The Duke and Duchess of Cambridge have visited a former concentration camp as they continue their tour of Poland.
The Royal couple met five Holocaust survivors at Stutthof, near Gdansk, where 65,000 people were killed by the Nazis in World War Two.
Speaking at a garden party to mark the Queen’s birthday, Prince William hailed the country’s “incredible bravery” during the German occupation.
Prince William and his family are on a five-day tour of Poland and Germany. Prince George, three, and Princess Charlotte, two, have accompanied their parents on the trip.
During their visit to Stutthof, William and Catherine met British survivors Manfred Goldberg and Zigi Shipper.
As a teenager, Mr Goldberg spent more than eight months as a slave worker in Stutthof. There he met Mr Shipper, who had previously been at Auschwitz.
Days before the war ended, the camp was abandoned and prisoners were sent on a death march to the German town of Neustadt. The pair – both 15 at the time – were liberated at Neustadt on 3 May 1945. They later moved to the UK, where they remained friends.
Stutthof was the first Nazi camp set up outside German borders, established in September 1939. It was originally used for the imprisonment of the Polish intelligentsia for “undesirable Polish elements”.
By 1942 it had become a concentration camp and grew to include 39 sub-camps which housed 110,000 men, women and children over its five years.

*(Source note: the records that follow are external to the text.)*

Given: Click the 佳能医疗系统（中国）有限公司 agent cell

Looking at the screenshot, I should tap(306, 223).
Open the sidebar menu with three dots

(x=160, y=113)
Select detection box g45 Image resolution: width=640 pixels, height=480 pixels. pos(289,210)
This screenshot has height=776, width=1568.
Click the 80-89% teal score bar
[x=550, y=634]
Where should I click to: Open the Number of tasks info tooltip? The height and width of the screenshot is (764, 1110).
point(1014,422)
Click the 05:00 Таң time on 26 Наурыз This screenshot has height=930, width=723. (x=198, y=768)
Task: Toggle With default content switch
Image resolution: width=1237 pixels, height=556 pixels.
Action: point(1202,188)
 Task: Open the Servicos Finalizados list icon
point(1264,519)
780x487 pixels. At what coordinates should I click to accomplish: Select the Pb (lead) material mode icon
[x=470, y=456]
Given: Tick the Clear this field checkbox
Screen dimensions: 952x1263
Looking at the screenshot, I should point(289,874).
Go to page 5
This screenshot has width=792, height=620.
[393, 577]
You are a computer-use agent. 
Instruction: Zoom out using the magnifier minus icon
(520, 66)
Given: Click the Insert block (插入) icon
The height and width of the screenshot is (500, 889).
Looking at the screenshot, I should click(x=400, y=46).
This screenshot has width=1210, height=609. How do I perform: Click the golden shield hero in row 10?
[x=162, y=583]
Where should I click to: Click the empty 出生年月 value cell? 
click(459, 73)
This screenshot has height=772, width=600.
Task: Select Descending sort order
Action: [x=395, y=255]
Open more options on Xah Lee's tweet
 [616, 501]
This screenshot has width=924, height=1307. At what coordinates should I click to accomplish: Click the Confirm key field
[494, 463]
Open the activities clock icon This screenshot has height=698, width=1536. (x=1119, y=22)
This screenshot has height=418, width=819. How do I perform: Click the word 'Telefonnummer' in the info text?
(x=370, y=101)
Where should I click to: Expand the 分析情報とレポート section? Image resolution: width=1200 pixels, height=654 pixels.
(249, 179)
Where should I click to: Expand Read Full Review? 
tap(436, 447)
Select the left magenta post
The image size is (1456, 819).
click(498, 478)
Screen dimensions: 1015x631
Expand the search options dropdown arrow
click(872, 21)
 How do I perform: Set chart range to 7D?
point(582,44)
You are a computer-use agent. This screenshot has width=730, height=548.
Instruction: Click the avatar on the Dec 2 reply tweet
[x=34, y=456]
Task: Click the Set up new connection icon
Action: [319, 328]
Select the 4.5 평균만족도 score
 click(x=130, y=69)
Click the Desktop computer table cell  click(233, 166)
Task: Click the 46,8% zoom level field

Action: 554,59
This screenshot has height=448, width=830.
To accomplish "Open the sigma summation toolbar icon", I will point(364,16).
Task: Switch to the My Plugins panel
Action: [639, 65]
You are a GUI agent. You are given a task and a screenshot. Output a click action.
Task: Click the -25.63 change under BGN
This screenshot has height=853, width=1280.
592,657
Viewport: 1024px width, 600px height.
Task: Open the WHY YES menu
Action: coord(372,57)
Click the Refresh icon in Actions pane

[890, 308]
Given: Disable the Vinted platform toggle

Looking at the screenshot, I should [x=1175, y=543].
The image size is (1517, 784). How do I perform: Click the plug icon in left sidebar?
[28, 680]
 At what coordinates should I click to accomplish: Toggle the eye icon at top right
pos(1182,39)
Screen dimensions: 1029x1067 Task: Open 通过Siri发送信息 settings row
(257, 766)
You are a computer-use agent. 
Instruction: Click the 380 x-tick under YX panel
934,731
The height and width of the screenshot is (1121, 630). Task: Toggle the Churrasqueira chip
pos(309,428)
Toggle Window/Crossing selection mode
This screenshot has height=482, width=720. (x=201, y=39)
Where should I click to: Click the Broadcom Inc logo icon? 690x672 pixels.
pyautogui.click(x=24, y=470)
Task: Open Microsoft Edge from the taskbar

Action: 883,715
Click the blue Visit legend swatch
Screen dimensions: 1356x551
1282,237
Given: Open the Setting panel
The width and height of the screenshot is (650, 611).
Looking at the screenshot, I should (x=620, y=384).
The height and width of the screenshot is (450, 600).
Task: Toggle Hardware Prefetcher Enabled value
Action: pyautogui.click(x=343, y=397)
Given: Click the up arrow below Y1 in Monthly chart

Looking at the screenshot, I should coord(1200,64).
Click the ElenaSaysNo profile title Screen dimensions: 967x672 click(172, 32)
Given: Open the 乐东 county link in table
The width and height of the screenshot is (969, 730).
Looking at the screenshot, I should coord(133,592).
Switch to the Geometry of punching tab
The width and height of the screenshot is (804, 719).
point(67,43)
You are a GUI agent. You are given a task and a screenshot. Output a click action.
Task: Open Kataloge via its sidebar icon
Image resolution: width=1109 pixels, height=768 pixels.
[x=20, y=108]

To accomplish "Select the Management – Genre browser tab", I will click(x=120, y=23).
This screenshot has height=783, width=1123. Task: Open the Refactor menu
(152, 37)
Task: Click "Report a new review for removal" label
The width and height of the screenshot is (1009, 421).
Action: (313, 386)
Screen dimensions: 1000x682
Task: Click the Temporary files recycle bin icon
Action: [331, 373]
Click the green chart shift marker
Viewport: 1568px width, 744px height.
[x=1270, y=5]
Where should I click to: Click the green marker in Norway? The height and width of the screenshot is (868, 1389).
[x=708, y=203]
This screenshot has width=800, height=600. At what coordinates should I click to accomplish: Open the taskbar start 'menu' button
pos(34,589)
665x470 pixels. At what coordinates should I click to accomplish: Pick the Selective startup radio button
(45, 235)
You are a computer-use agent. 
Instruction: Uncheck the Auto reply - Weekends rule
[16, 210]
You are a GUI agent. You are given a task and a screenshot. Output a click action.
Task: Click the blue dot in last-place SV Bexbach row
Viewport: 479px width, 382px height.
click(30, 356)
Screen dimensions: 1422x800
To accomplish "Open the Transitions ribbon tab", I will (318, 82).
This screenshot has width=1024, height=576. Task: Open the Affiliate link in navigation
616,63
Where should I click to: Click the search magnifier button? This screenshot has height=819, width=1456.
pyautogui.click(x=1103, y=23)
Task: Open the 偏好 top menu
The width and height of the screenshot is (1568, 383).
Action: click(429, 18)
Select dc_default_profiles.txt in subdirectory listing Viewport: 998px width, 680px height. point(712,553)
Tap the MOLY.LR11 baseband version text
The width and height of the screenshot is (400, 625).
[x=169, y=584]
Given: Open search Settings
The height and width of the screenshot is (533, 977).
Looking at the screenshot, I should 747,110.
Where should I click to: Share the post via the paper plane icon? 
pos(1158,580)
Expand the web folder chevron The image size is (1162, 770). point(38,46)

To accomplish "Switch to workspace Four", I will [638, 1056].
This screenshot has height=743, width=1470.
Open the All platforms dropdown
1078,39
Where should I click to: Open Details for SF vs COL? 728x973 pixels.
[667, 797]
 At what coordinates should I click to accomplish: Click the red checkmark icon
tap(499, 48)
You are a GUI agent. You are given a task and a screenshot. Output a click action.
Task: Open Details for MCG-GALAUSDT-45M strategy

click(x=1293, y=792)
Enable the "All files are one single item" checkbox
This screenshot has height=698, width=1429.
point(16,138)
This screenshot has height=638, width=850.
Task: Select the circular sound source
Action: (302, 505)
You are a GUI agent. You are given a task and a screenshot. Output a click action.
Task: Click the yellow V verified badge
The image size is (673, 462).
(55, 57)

Some 65,000 inmates – which included 28,000 Jews – were killed by disease, malnutrition and execution by lethal injection, gas chamber, shooting and hanging.
Stutthof was the last camp to be liberated – on 9 May 1945 by the Soviet Army.
In Germany later this week, Chancellor Angela Merkel will hold a private meeting with the royal couple in Berlin before they visit the city’s famous landmark, the Brandenburg Gate. The duke and duchess will also visit Berlin’s Holocaust museum and memorial.
A boat race is planned in the German city of Heidelberg, which is twinned with Cambridge. William and Catherine will cox opposing rowing teams in the race with crews from Cambridge and Heidelberg.
The royal couple and their children were greeted at Warsaw Chopin Airport on Monday by the UK’s ambassador to Poland, Jonathan Knott, and his wife, alongside Poland’s ambassador to Britain, Arkady Rzegocki. They were welcomed in Warsaw at a meeting with President Andrzej Duda.